[Begin MATERIAL SHOWN]

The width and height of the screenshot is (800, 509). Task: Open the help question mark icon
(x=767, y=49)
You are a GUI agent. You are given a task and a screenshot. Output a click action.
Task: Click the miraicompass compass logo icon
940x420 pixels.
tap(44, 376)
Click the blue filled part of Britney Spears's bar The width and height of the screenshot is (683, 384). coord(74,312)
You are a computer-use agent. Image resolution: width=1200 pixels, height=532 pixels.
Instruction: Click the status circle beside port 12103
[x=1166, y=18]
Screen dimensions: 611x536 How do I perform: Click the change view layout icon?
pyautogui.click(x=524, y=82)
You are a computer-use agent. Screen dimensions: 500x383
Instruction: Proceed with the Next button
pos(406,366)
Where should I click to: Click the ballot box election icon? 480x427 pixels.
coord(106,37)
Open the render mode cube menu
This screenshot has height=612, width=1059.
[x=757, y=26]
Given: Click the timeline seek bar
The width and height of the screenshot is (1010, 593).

[End MATERIAL SHOWN]

_TASK TO COMPLETE:_
Quote all of the data above verbatim, reproducing every line without alteration.

_EXERCISE ANSWER:_
The width and height of the screenshot is (800, 509). Task: Open the help question mark icon
(x=767, y=49)
You are a GUI agent. You are given a task and a screenshot. Output a click action.
Task: Click the miraicompass compass logo icon
940x420 pixels.
tap(44, 376)
Click the blue filled part of Britney Spears's bar The width and height of the screenshot is (683, 384). coord(74,312)
You are a computer-use agent. Image resolution: width=1200 pixels, height=532 pixels.
Instruction: Click the status circle beside port 12103
[x=1166, y=18]
Screen dimensions: 611x536 How do I perform: Click the change view layout icon?
pyautogui.click(x=524, y=82)
You are a computer-use agent. Screen dimensions: 500x383
Instruction: Proceed with the Next button
pos(406,366)
Where should I click to: Click the ballot box election icon? 480x427 pixels.
coord(106,37)
Open the render mode cube menu
This screenshot has height=612, width=1059.
[x=757, y=26]
Given: Click the timeline seek bar
The width and height of the screenshot is (1010, 593).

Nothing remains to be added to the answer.